[open-linguistics] open source scholarly communication @Sepublica2013

Alexander Garcia Castro alexgarciac at gmail.com
Tue Mar 5 10:49:08 UTC 2013


Why should scholarly communication preserve so conservatively
practices that were thought for a different technology?

Why should we pay for citation data? Lets talk
about this and much more at Semantic Publishing Workshop at ESWC
We have extended our submission deadline, now it is the 14th of March.

http://bit.ly/h1SO6N


SePublica Semantic Publishing Workshop at ESWC (Montpellier 26-30 May);
deadline 14 March

Call for Participation: Sepublica 2013 -an ESWC Workshop

Machine-comprehensible Documents: Bridging the Gap between Publications
and Data.

** May 26-30, 2013, Montpelier, France.

Workshop Web site: http://sepublica.mywikipaper.org/drupal/

*** Relevant dates ***

Submission Deadline: March 14,2013
Acceptance Notification: April 1,2013
Camera-Ready: April 15,2013

*** Topics ***

Publishing of scholarly works is on the cusp of great change. Data is
now routinely published accompanied by or in some semantic form, but
this is not the case for scholarly works. Advances in technology have
made it possible for the scientific article to adopt electronic
dissemination channels, from paper-based journals to purely electronic
formats. Yet, despite the improvements in the distribution,
accessibility and retrieval of information, little has really changed in
the publishing of scholarly works compared to that of the data about
which scholarly works are written. The availability of data and the
open, digital form of scholarly works is leading to a drive to
semantically enable scholarly works to make the works themselves more
computationally useful as well as to link them intimately to the data
about which they are written. Sepublica is a forum in which to discuss
and present what is best and up and coming in semantic publishing.

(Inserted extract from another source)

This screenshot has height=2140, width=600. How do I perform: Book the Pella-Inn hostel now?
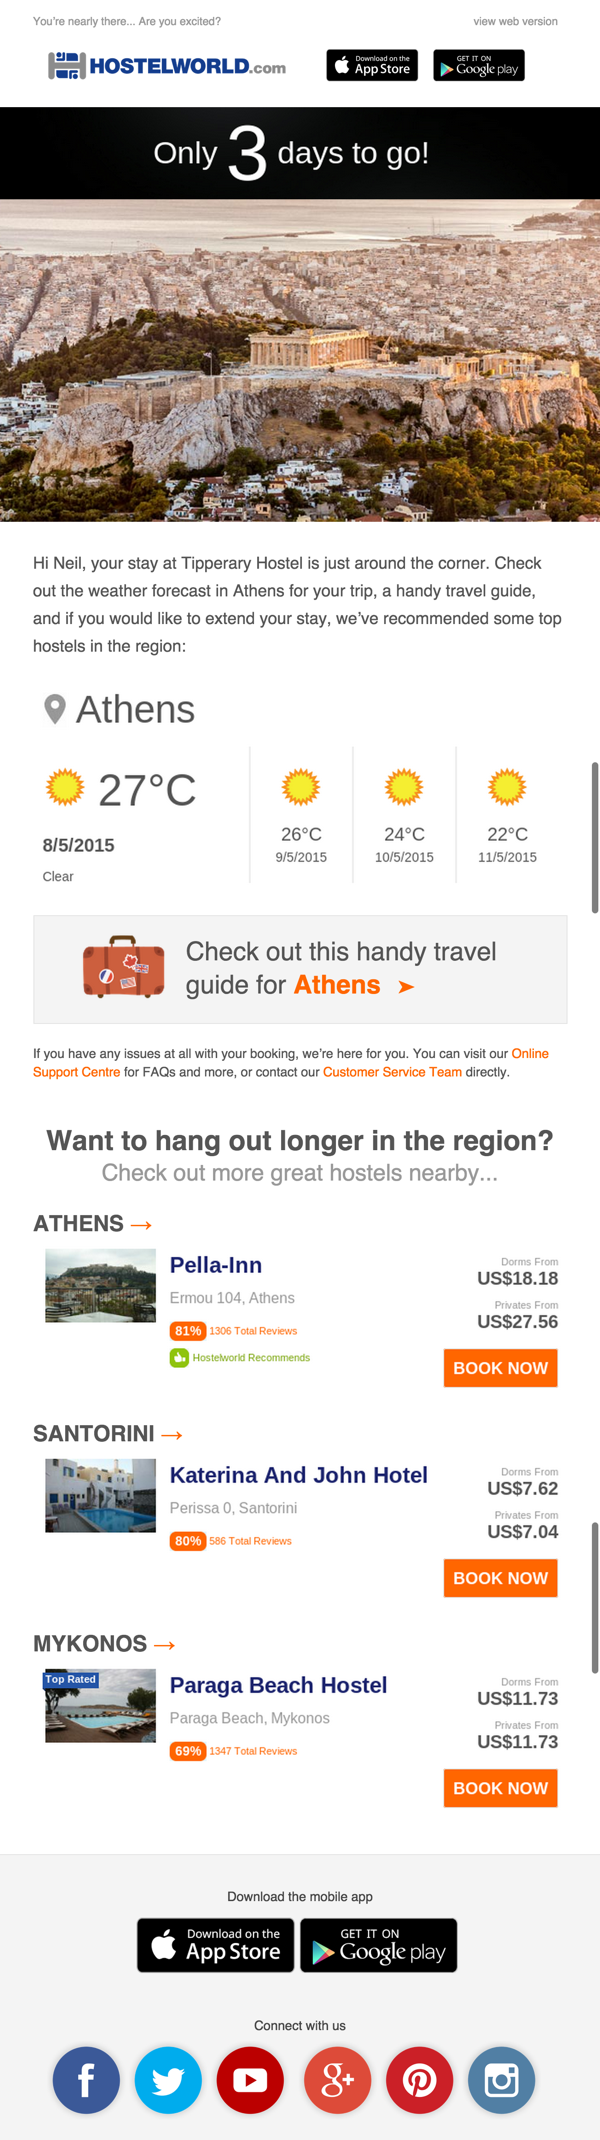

How are new technologies changing scholarly communication? How do we
want scholarly communication to change? Where do we want it to go?
Semantics, within publication workflows, is usually added post hoc, how
could we support publications to be born semantic? At Sepublica we will
discuss and present new ways of publishing, sharing, linking, and
analyzing such scientific resources as well as reasoning over the data
to discover new links and scientific insights. Sepublica is not,
however, limited to the scientific domain; the humanities, cultural
industries, news, commerce etc. all have published works that can
benefit from semantic enhancement and data to which they can link; all
are welcome.

topics include, but are not limited to:
*     How could we realize a paper with an API? How could we have a
paper as a database, as a knowledge base?
*     How is the paper an interface, gateway, to the web of data? How
could such an interface be delivered in a contextual manner?
* How are semantic scholarly works to be created?
*     How are news agencies adopting technologies in support of their
publications? Has the delivered technology been adopted? What are the
experiences from news agencies been so far? Lessons learnt.
*     How could semantic technologies be used to represent the knowledge
encoded in scientific documents and in general-interest media publications?
*     Connecting scientific publications with underlying research data sets
*     What semantics and ontologies do we need for representing
structural elements in a document?
*     Moving from the bibliographic reference to the full content within
a linked
environment?

*** Call for Papers ***

Sepublica 2013 is soliciting submissions of novel (not previously
published nor concurrently submitted) research papers in the areas of
the topics outlined above. The organizing committee is happy to discuss
possible submissions with authors.

Submissions will be welcome from a broad range of approaches to semantic
publishing. We are particularly keen on submissions that are themselves
examples of semantic publishing of scholarly works. LaTeX documents in
the LNCS format can, e.g., be annotated using SALT or sTeX. We also
invite submissions in XHTML+RDFa or in the format of YOUR semantic
publishing tool. However, to ensure a fair review procedure, authors
must additionally produce a narrative submitted as a PDF that is
submitted as normal.

Submission is via EasyChair
(https://www.easychair.org/conferences/?conf=sepublica2013).
Papers must formatted according to the LNCS format

*** Submission Types ***

1. Full paper, 12 pages
2. Position paper, 5 pages.
3. Software demo papers, 2 pages
4. Late-breaking news, 1 page.

*** Contact ***

Please email sepublica2013 at easychair.org For any enquiries.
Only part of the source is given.